Saved data entries:
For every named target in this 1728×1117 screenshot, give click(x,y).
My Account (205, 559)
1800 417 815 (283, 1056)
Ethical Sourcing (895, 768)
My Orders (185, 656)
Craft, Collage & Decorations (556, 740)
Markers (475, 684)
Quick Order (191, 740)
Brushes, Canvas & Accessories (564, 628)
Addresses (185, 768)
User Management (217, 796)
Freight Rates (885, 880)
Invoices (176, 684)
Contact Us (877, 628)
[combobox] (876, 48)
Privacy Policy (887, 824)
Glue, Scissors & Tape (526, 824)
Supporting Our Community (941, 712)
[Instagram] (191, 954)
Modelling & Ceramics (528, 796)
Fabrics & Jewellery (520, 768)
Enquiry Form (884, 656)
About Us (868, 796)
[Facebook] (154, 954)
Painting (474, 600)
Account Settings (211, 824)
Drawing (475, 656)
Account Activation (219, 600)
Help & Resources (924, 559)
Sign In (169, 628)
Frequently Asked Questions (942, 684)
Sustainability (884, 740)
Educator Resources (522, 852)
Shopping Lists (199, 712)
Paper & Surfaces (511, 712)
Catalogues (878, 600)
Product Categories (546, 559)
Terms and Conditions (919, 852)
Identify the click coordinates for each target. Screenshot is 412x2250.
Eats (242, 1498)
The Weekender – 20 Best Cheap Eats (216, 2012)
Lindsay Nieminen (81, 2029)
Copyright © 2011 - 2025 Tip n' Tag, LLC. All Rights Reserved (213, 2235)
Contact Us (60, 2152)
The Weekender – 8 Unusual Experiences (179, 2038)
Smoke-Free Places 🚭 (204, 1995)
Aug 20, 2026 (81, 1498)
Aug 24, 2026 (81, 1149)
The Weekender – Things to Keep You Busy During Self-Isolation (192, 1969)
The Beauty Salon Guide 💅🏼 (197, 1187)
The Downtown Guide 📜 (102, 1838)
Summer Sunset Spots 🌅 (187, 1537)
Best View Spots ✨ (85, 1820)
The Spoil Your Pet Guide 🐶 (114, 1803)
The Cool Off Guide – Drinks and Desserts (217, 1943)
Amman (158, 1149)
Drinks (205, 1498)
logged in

* Problem details
Where the line containing "Lindsay Nieminen (81, 2029)" appears in the records above, begin there and print every line through the last, exactly and with nothing else.

* Your solution
Lindsay Nieminen (81, 2029)
Copyright © 2011 - 2025 Tip n' Tag, LLC. All Rights Reserved (213, 2235)
Contact Us (60, 2152)
The Weekender – 8 Unusual Experiences (179, 2038)
Smoke-Free Places 🚭 (204, 1995)
Aug 20, 2026 (81, 1498)
Aug 24, 2026 (81, 1149)
The Weekender – Things to Keep You Busy During Self-Isolation (192, 1969)
The Beauty Salon Guide 💅🏼 (197, 1187)
The Downtown Guide 📜 (102, 1838)
Summer Sunset Spots 🌅 (187, 1537)
Best View Spots ✨ (85, 1820)
The Spoil Your Pet Guide 🐶 (114, 1803)
The Cool Off Guide – Drinks and Desserts (217, 1943)
Amman (158, 1149)
Drinks (205, 1498)
logged in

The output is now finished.